Windows 10 Quick Tips – No More Tips

It probably sounds strange for a Windows tips article to have a title like, “No More Tips”. It was my meager attempt at humor. Actually, I’m talking about the Windows 10 Tips, Tricks, and Suggestions that can inundate you. They can even be a small privacy problem if you don’t like Microsoft watching your every move.

When you get the itch and buy that brand new computer, or run a clean installation of Windows, those “Tips and Tricks” are going to be turned on by default. This Quick Tips article will show you how to turn them all off.

Getting To The Setting

  1. Use the Windows key + I to open Settings
  2. Choose System
  3. Choose Notifications & actions

That should bring you here:

Once you have unchecked the indicated box, Windows will no longer pester you with suggestions. It might pester you in other imaginative ways, though.

Bonus Tip

At the top of this list, there is a toggle to switch notifications On and Off.
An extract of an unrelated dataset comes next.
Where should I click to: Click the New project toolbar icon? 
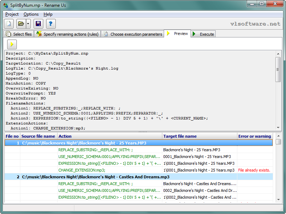[x=9, y=24]
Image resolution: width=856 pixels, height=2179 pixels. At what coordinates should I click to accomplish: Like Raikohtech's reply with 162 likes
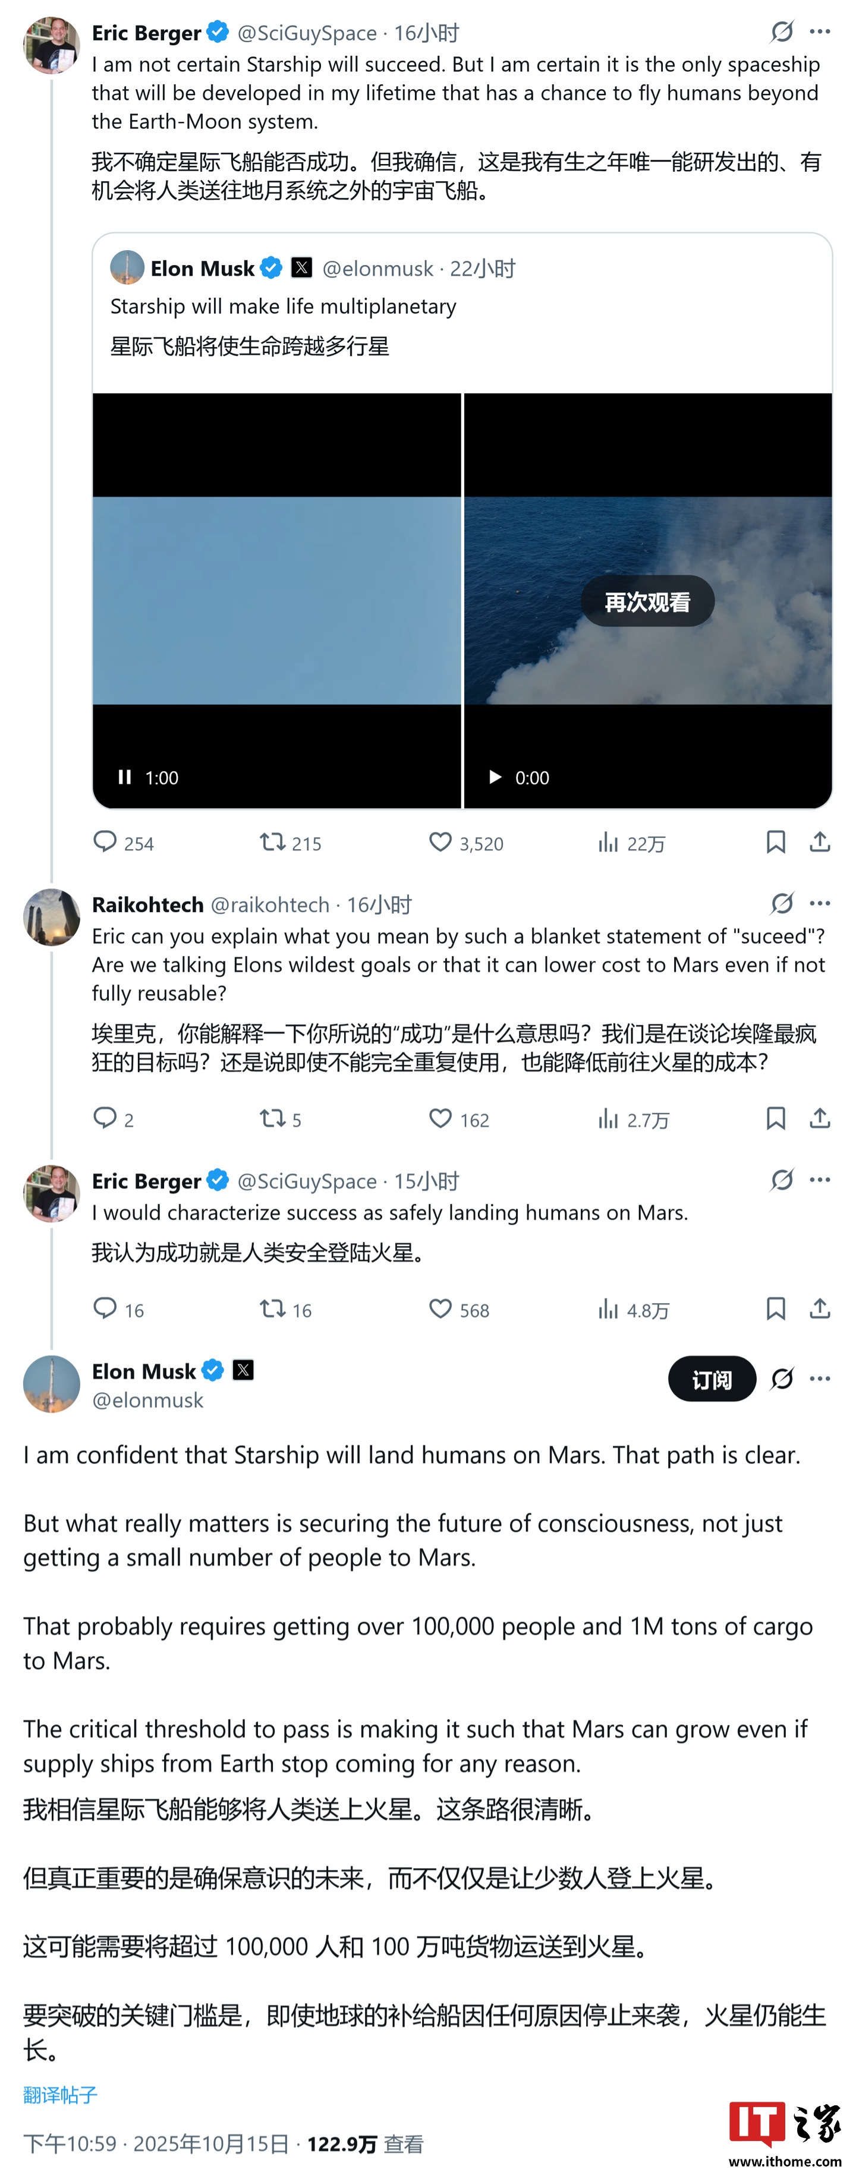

Some notifications can be extremely helpful, so I suggest you leave that turned On.

If you scroll down the window a bit, you will see a list of all the utilities, programs, and applications that Windows can offer notifications for. They all have an associated toggle switch so you can turn them On/Off on a per-program basis. By clicking on one of those items in the list, you will be able to choose whether you want Banners, notifications in the Action Center, both, or neither. You can turn the sound on/off, too. Nice…

As always, if you have any helpful suggestions, comments or questions, please share them with us,


6 thoughts on “Windows 10 Quick Tips – No More Tips”

  1. Kenneth Wolf

    Another bonus tip to remove other “suggestions” from your start menu:
    Go to Start/Settings/Personalization/Start and turn off the button for “Show suggestions occasionally in Start”.
    That gets rid of those “suggestions”.

  2. Thanks Richard,

    When users get a quick tip, trick or suggestion I often wonder where they keep that information, and it could be lost if forgotten where a basic user has filed the information.
    I have been involved when a user makes a change when using one or other of the above, creates a ‘kerfuffle’, and is unable to undo the said change.
    Due to the hundreds of tips and tricks it is easy for a basic user to fall into the trap of an inability to undo the change if it is unsuitable.
    When teaching seniors the basics of a computer I would write the step by step instructions on a paper note pad, have the user type the information in Word (typing practice also) and place in an alphabetical document folder for ease of self-learning.
    A suggestion for keeping tips, tricks and suggestions, easily accessible for basic users, learners or computer replavement.


    1. Richard Pedersen

      Hi JonInOz,

      This is not the first time I’ve heard this very good idea.
      I have tried to remember to tag each of these Quick Tips articles with the words “quick tips”. Of course, that only works if the person in trouble still has access to their computer (i.e., they didn’t Bork it while in the process of “fixing” it).

      Keeping all these tips categorized can get tricky, not that it’s a bad idea, but the lines between categories can get fuzzy and the task can quickly become daunting.


      1. Thanks for the reply Richard,
        I always taught new computer users to ‘plot’ their way through the maze of a personal computer in relation to an experience in a holiday resort, a cruise on a ship or a large supermarket.
        I would fill A4 sheets of paper with a grid of squares, 2 cm, or 1 inch dimentions.
        Centre front square would be labelled Start, the various squares would be labelled with various programmes in the computer and as indicated, direction to ‘that’ required app would be shown in each square, Word Is Wanted, left click mouse button on the Windows logo, left click Apps, left hold scroll to Microsoft Office on the list, left click on Word.
        Much more simple than trying to tell a ‘newbie’ user to, “Go to XXX in apps or Control Panel and fix it yourself, type jargon as used by ‘Learn Computer Use Classes’ lecturers in the village hall when the facts are, “only 7% of a classroom lecture is remembered with the human brain.


  3. Great to read excellent ideas being shared. Believe the days of having only one access point to the Internet is yesterday. With cell phones a must for many (am the exception), any computer related problem can be sought. Must admit, I do not store many tips, as I know where to get the assistance and having access to more than one desktop is my backup, Mindblower!